In chemistry, we have a concept of a system striving for and reaching equilibrium. For a reversible reaction, both sides of the equation will balance out and the system will stabilize. Components may be taken away or new ones may be introduced, but the system will react to counter those “stresses” and, given time, come back to equilibrium. Fascinating, isn’t it? In many ways, I see the same laws govern my life here (being a Biochemistry major, can you blame me?).
In the immortal words of Jhene Aiko, “Change is inevitable,” and especially this past quarter, I’ve felt the weight of those words. Learning to embrace and respond to change — within yourself, the people around you, your environment, and everything else — is so unspeakably crucial to evolving as a person and, more importantly, to being happy.
I decided I’m going to do things differently this time around. Starting off my second year, I had a vision of myself as the person I wanted to be and I decided that I was going to start taking steps to fulfill that vision. Of course, concurrently to my own development, all of the people close to me are going through their own evolutions. The way people look at me and treat me has changed, and my own interaction style with people is constantly going through adjustments. I’m trying to be courageous. I’m trying to be the person I’m supposed to be. Nobody said it’d be easy, though. Within my close friend group, a lot of dynamics have shifted, and I’ve become closer to people who I wasn’t close with before, and slightly distanced from some people that I was close with before. All of this has been uncomfortable at first, but that’s not a bad thing. It’s OK to be uncomfortable for a while — it teaches you to be flexible.

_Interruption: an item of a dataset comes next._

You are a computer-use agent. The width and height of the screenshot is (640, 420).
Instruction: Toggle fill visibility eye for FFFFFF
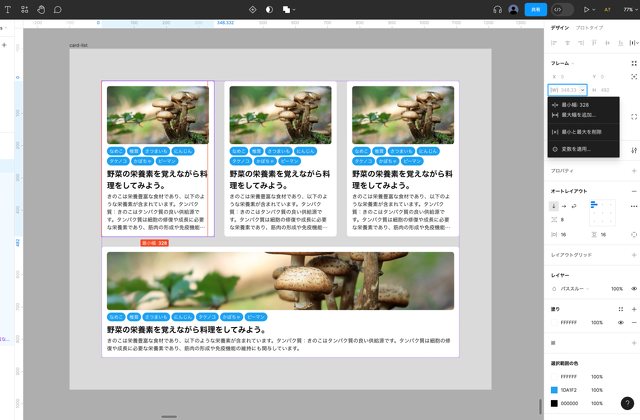[x=621, y=323]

Meeting new people, building new relationships, and getting comfortable with myself is all a part of my ongoing journey, and I am reminded of this every quarter. This is how you evolve: have a vision of yourself, know who you are and who you want to be, and do not be afraid to make space for yourself. In the fast pace of university life, we are constantly being bombarded by stressors and new circumstances, but that is exactly why having a strong core and having personal rules is critical, because they allow you to branch out and respond to new situations without ever compromising being true to yourself. If you are always true to yourself, it’s hard to be anything less to anyone else.